+++ Data supplied +++

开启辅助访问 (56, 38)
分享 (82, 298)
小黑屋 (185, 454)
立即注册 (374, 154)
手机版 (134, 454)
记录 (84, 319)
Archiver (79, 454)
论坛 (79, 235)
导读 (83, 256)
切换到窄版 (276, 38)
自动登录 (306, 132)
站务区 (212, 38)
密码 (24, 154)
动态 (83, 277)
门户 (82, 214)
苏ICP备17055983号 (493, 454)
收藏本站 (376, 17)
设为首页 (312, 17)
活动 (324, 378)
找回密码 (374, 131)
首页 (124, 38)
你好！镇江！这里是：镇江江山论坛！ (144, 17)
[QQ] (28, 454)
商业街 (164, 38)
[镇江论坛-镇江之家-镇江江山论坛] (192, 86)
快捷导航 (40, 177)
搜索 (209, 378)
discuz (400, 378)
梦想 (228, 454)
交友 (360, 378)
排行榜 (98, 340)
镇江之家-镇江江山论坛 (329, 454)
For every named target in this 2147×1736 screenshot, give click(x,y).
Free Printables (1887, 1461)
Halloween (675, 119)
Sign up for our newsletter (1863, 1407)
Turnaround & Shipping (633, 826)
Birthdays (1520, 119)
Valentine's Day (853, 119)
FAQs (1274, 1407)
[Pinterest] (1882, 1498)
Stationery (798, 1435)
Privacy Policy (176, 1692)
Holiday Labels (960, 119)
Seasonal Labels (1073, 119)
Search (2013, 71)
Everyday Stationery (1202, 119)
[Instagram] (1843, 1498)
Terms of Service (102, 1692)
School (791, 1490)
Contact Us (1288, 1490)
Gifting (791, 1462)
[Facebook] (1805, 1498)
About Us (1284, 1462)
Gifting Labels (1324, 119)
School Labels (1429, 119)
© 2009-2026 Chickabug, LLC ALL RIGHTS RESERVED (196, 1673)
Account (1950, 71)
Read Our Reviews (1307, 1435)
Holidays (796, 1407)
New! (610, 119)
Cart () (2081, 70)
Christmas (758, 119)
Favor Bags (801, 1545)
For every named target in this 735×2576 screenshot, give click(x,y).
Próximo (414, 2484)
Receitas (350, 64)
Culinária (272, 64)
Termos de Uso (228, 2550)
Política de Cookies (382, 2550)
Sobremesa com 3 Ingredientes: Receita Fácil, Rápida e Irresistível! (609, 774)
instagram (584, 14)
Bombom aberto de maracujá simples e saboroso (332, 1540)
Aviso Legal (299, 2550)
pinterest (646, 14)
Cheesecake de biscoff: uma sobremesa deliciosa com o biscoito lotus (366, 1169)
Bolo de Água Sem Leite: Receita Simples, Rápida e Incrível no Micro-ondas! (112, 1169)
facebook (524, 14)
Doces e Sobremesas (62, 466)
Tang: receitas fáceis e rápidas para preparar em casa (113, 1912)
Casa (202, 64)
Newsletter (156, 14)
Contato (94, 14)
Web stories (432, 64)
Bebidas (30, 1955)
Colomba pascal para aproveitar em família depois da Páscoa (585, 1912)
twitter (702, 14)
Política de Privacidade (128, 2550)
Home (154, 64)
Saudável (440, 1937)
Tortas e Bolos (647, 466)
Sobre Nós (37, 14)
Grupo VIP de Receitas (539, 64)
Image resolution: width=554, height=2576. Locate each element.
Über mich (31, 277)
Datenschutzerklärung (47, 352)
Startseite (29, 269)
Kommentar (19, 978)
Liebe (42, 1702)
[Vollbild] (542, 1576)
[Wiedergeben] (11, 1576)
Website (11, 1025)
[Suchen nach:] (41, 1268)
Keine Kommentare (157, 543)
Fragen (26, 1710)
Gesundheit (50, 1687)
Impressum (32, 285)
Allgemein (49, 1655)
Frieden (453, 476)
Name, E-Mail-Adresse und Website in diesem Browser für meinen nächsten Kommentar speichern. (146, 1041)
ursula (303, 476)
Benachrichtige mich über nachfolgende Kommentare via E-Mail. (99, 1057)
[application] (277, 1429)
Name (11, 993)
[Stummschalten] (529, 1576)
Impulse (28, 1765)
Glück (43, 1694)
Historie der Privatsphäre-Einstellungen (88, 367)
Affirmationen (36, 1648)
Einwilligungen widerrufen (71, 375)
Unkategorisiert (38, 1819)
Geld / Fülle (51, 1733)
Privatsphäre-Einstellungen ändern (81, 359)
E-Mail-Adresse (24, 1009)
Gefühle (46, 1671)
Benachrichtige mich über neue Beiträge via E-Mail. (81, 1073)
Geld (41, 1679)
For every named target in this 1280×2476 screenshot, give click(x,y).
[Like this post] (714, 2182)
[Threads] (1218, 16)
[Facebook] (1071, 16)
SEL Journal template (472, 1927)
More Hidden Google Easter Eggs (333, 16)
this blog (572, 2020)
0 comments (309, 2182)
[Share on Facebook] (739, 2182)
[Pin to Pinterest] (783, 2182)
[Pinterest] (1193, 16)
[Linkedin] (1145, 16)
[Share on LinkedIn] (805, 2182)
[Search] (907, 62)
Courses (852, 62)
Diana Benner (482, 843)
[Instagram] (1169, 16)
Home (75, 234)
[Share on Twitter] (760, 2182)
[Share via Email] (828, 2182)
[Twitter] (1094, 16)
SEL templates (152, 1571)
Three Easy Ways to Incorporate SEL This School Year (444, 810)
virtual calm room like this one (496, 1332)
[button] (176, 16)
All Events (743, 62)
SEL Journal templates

+++

Please determine how many lines in the entries contain the word "mich" and reply with that figure alone.

(Task output)
3